If you'll remember, I reviewed Vista a few months back when I first partitioned my hard drive and installed it. Well, I've done it again, this time with Windows 7. I wanted to give it a spin ever since I heard the beta had leaked on to Bit Torrent, even before Microsoft made it publicly available. The only thing stopping me was getting rid of my Windows XP partition. I still wanted to keep that around for emergencies. At the suggestion of some Twitter followers, I installed a copy of Norton Ghost and backed up my XP installation to my external drive and installed Windows 7 Build 7068 x64 over it.
I was impressed right away. First, I noticed that it booted up noticeably faster than other freshly-installed OSs. Once it was booted up, the first order of business was to see what all the "new taskbar" buzz was about. I didn't think I'd like having a bigger taskbar take up a larger portion of my 14-inch screen, but I actually don't mind it. In fact, when I opted to use smaller icons, I found that I was less productive. The main attraction of the new taskbar is a slew of new mouse-over functions. It operates a bit more like the OS X Dock, but it still maintains a distinctly Windows character. A single icon not only opens an application, it also serves to minimize or maximize that window from the taskbar. Placing the mouse cursor over an icon for a minimized application brings up a thumbnail for each minimized window of that application. While this function existed to a certain extent in Vista, Windows 7 improves on it by allowing you to click a thumbnail to bring up the corresponding window. In addition to this is a new preview capability. If you place the mouse cursor over a thumbnail, a full-size preview of the appropriate window will pop up. Move the mouse away and the preview disappears. This is extremely useful when dealing with multiple instances of an application such as Word or Adobe Acrobat. In Internet Explorer 8 (I know, I hate IE too), each individual tab gets its own mouse-over preview. Other browsers don’t have this capability yet, but I imagine that when the final release of Windows 7 ships, Firefox and most others will probably add it.
The overall look of 7 is very crisp and clean. It’s very pleasing to the eyes. The notification area (you know, those annoying icons down there by the clock?) is much improved. For starters, all the Windows-native notification icons are white. It may not sound like a big change, but you’ll be surprised how much less distracting it is. Microsoft is finally listening to the outcries of Windows users everywhere. They’re giving us an operating system that is simpler to use and stays out of our way. It makes everyday computing a breeze.
Now one of the biggest grievances had with Vista was User Account Control (UAC). The constant pop-ups asking me if I was sure I wanted to go forward with every single action got old fast. The only way to be productive was to turn off UAC all together, obviously a less-than-desirable solution. But that was then and this is now. In 7, there are more degrees of UAC customization. You can decide exactly how much control UAC will have over your system. Personally, I prefer to have as few notifications as possible, so I set it to the lowest level possible without turning it off completely. I know what I’m doing. I don’t need to be asked if I’m sure I want to install iTunes or AIM or any other perfectly harmless application. Since I finished going through the initial phase of installing the programs I use most and setting things up to my liking, I haven’t seen a single warning message. And that’s exactly how it should be.

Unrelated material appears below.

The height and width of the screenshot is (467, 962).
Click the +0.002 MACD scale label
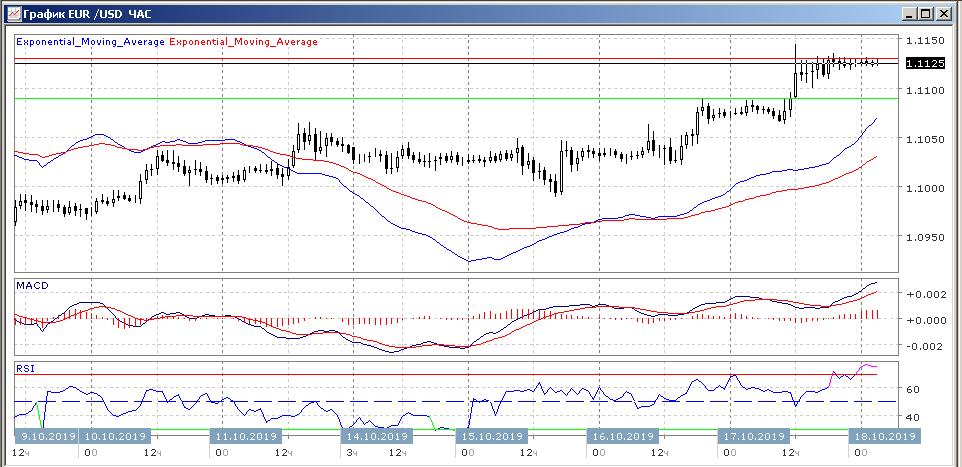tap(921, 295)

Basically, Windows 7 is everything I wanted in a new operating system and more. At first trial, 7 feels the same as any version of Windows. But after a few minutes, you start to realize that it’s just working the way you want it too. It doesn’t freeze. It doesn’t have driver issues. It doesn’t crash. I’ve yet to hear of a Blue Screen of Death in 7. The first release candidate (Build 7100 for those in the know) goes public today and I fully intend to install it as soon as I have a chance. The version I’m running now (Build 7068) is near perfect; I can’t imagine how much better 7100 could possibly be. If you’re interested at all, Build 7100 will be available for download directly from Microsoft from May 5 (today) through June and won’t expire until June 2010. That’s a whole year to test out Windows 7 legally and for free. How can you possibly beat that?